Kepala Riset Ekuator Swarna Sekuritas David Sutyanto mengatakan, gejolak pasar diharapkan tak mengurangi prospek IPO di semester pertama tahun ini. "Karena kondisi pasar primer dan sekunder menjadi dua hal yang berbeda," ujar David kepada Kontan.co.id, Selasa (6/2).


Penurunan IHSG yang terjadi kemarin berlangsung di pasar sekunder. Sedangkan proses IPO fokus di pasar primer. Di pasar ini, valuasi calon emiten dititikberatkan pada fundamental emiten, tanpa mempertimbangkan kemampuan pergerakan saham atau kondisi pasar sekunder.

Porsi saham IPO yang dilepas juga akan menjadi faktor yang bakal mempengaruhi kesuksesan IPO. Secara umum, porsi saham di atas Rp 250 miliar bakal lebih banyak diincar oleh investor institusi. Sebab, dengan jumlah tersebut, investor institusi berpeluang lebih besar menyerap saham baru.

Memang, tidak ada patokan porsi IPO yang ideal. "Sebab setiap bisnis punya kebutuhan dana yang berbeda," jelas Frederik Rasali, analis Artha Sekuritas. Ia mengatakan, jika sudah masuk ke pasar sekunder, barulah mekanisme pasar akan sangat mempengaruhi perhelatan IPO. 

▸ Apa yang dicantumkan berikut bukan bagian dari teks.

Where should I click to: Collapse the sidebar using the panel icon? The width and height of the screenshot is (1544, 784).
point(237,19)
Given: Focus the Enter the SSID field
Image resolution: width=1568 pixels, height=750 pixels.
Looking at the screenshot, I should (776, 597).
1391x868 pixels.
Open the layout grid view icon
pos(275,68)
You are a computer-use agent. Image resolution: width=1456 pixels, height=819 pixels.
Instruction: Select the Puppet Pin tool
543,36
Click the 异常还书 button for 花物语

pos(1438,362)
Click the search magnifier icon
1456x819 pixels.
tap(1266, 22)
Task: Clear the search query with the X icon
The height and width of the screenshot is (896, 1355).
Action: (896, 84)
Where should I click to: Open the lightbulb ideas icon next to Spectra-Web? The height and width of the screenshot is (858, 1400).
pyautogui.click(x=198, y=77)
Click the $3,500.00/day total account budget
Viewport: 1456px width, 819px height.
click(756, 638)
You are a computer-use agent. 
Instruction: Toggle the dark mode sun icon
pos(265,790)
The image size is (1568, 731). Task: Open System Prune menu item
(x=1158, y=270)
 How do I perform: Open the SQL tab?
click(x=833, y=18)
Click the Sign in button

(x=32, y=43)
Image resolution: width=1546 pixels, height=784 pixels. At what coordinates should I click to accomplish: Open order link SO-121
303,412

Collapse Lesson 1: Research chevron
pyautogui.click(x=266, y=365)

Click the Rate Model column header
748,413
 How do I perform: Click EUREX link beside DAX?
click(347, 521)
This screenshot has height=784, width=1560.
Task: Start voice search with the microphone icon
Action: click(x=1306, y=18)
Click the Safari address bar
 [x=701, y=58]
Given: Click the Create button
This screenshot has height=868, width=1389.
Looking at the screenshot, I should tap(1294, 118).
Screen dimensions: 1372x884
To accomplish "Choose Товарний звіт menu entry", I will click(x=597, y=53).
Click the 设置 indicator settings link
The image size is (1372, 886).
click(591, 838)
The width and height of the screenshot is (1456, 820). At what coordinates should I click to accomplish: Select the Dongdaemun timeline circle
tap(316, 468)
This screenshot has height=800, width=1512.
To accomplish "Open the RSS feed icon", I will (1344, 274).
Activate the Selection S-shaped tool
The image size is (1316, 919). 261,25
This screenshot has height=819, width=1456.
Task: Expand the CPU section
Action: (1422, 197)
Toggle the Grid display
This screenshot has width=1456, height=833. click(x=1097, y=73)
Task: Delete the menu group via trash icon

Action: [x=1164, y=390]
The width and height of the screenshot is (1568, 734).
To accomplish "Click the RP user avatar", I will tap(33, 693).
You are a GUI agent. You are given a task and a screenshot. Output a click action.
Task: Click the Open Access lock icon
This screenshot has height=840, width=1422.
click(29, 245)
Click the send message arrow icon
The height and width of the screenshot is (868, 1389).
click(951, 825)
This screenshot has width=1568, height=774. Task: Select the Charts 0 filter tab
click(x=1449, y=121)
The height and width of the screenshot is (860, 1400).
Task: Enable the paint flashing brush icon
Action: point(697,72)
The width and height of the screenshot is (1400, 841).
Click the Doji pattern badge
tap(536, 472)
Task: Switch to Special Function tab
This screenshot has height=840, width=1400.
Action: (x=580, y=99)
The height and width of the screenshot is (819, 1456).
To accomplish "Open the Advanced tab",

Kendati demikian, kondisi pasar sekunder yang anjlok, masih bisa dikompensasi dengan mempertimbangkan valuasi saham. Salah satunya menawarkan harga saham perdana dengan price earning ratio (PER) yang lebih murah. "Pricing sangat penting. Yang tak kalah penting juga komunikasi dari emiten. Harus ada keterbukaan informasi, supaya sahamnya likuid di pasar sekunder," jelas David.

Frederik menambahkan, tahun ini justru menjadi momentum yang baik untuk IPO. Pasalnya, di tahun depan, ada perhelatan pemilu presiden, yang akan membuat pelaku pasar wait and see. "IHSG juga telah mencapai level tertinggi, menunjukkan jika pasar saham Indonesia makin membaik," ujar dia. 

IPO yang menarik

Menurut Frederik, setidaknya ada tiga calon emiten yang punya prospek IPO menarik. Ketiganya adalah PT BTPN Syariah, PT Artajasa Pembayaran Elektronis dan PT Sky Energy Indonesia.

BTPN Syariah memiliki keunggulan dibanding bank syariah lain, yakni teknologi canggih yang bisa memudahkan kegiatan perbankan syariah melalui ponsel.  Lalu, Artajasa dianggap menarik, sebab perusahaan yang melayani pemrosesan transaksi (switching) ini sudah memiliki produk ATM Bersama, yang banyak digunakan oleh perbankan di Indonesia. 

Sky Energy juga tak kalah menarik. Menurut Frederik, perusahaan ini punya keunggulan bisnis energi bersih dan dekat dengan kawasan residensial. "Sehingga akan banyak dibutuhkan oleh para pengembang ke depannya," jelas dia.